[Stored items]
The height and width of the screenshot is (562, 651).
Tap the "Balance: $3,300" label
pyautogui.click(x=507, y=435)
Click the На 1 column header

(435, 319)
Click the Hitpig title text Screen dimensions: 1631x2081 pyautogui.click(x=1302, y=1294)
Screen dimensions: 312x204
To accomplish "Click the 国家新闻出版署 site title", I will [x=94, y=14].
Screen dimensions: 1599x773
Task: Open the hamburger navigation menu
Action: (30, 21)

EXERCISE BRIEF:
Please write out all of the records above, character for character.

TASK RESPONSE:
The height and width of the screenshot is (562, 651).
Tap the "Balance: $3,300" label
pyautogui.click(x=507, y=435)
Click the На 1 column header

(435, 319)
Click the Hitpig title text Screen dimensions: 1631x2081 pyautogui.click(x=1302, y=1294)
Screen dimensions: 312x204
To accomplish "Click the 国家新闻出版署 site title", I will [x=94, y=14].
Screen dimensions: 1599x773
Task: Open the hamburger navigation menu
Action: (30, 21)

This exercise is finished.